— Start of SUPPLIED DATA —

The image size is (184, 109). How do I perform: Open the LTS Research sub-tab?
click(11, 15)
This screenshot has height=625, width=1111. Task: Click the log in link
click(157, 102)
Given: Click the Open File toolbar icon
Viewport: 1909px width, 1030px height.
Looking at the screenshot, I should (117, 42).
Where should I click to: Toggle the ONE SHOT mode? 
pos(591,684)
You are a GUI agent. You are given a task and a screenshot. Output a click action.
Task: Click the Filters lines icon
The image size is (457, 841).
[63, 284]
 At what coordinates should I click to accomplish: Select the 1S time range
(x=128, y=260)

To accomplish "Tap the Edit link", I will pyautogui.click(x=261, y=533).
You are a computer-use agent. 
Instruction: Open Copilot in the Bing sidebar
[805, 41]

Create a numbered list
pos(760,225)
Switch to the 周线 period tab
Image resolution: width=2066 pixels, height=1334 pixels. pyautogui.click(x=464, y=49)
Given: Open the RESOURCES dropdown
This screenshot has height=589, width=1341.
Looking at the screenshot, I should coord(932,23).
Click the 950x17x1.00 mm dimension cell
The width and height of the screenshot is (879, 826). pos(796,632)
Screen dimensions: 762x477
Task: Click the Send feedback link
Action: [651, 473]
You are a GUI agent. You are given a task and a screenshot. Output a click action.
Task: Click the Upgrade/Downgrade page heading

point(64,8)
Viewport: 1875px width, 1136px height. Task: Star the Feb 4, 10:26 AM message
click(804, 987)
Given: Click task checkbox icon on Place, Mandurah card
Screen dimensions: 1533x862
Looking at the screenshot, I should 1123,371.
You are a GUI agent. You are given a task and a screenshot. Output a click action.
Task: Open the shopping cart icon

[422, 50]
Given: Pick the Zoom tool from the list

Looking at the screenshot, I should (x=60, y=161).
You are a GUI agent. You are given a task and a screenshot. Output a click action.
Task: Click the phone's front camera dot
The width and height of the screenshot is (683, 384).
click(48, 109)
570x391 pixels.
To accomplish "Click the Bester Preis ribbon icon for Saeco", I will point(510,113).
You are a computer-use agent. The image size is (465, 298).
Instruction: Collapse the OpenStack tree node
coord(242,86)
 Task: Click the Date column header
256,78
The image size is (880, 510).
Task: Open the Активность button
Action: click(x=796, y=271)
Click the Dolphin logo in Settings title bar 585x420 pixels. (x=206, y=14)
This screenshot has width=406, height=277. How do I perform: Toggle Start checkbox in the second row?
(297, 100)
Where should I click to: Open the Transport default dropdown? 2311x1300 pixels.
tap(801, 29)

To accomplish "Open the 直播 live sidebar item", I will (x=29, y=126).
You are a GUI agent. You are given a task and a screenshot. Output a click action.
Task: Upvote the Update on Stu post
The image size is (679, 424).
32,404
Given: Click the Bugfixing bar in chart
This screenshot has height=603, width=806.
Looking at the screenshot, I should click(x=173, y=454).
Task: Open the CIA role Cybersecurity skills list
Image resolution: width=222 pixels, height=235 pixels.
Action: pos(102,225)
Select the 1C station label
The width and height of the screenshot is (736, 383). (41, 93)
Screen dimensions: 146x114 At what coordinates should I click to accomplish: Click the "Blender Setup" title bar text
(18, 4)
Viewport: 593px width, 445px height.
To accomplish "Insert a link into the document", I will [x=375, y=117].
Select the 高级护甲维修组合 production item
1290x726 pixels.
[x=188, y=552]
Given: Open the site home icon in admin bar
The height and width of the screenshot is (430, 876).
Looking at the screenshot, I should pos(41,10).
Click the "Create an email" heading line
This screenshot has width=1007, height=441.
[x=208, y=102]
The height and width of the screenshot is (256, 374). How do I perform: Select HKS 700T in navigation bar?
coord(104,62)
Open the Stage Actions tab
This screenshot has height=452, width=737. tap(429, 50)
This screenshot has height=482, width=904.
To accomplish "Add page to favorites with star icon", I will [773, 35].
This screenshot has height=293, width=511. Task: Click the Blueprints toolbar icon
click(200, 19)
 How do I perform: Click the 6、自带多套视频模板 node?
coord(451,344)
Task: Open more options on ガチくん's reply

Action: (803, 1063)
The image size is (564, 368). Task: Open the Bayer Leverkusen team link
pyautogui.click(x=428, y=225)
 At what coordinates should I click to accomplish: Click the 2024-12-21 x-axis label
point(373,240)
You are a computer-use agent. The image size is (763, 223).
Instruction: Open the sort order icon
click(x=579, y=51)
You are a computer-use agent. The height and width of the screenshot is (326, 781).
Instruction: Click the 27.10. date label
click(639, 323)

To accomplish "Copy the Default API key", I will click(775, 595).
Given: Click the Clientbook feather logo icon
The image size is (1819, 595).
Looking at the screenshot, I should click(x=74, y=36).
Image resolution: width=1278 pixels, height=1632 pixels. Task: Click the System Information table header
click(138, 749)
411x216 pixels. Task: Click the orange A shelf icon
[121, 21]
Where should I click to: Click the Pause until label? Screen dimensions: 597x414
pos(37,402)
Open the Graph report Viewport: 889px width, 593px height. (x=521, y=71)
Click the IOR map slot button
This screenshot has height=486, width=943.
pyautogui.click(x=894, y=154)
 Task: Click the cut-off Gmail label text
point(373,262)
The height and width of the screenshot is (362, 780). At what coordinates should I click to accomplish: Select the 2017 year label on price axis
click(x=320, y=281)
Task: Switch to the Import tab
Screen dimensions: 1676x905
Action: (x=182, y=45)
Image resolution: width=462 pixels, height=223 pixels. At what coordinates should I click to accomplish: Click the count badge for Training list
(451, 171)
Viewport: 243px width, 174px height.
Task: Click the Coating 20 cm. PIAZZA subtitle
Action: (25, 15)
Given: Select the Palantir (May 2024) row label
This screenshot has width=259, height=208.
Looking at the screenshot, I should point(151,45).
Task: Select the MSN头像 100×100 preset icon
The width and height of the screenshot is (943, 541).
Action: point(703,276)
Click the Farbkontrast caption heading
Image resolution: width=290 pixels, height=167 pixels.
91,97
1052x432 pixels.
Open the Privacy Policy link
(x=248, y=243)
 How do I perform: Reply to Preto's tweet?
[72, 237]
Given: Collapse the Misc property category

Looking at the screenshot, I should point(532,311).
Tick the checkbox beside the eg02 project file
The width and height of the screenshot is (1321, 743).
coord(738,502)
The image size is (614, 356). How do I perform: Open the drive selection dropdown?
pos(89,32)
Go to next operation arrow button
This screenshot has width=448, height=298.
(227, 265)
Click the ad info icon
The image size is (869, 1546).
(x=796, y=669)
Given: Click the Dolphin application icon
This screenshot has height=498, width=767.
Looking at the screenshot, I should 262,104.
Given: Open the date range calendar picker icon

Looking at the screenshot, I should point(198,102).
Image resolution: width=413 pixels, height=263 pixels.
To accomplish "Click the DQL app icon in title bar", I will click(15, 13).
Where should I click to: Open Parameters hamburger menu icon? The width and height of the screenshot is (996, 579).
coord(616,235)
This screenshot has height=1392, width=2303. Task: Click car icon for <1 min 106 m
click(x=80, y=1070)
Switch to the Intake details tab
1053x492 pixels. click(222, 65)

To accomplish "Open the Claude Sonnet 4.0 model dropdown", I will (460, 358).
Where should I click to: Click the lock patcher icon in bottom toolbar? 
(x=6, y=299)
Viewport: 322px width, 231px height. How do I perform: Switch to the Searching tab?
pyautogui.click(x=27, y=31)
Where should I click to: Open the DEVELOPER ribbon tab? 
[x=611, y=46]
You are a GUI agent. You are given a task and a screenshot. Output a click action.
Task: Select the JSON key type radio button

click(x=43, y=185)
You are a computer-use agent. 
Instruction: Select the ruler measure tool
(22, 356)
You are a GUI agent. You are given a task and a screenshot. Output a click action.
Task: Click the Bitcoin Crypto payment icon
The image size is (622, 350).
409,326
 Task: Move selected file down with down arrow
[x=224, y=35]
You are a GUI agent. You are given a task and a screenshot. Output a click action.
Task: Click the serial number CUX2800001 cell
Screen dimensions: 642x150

— End of SUPPLIED DATA —

▸ **EXERCISE BRIEF**
Copy the records from their first line through the line containing "Looking at the screenshot, I should (117, 42).", inclusive, and swap "log in link" for "sign in link". Keep everything else the same and give only those lines.

▸ **WORKED ANSWER**
The image size is (184, 109). How do I perform: Open the LTS Research sub-tab?
click(11, 15)
This screenshot has height=625, width=1111. Task: Click the sign in link
click(157, 102)
Given: Click the Open File toolbar icon
Viewport: 1909px width, 1030px height.
Looking at the screenshot, I should (117, 42).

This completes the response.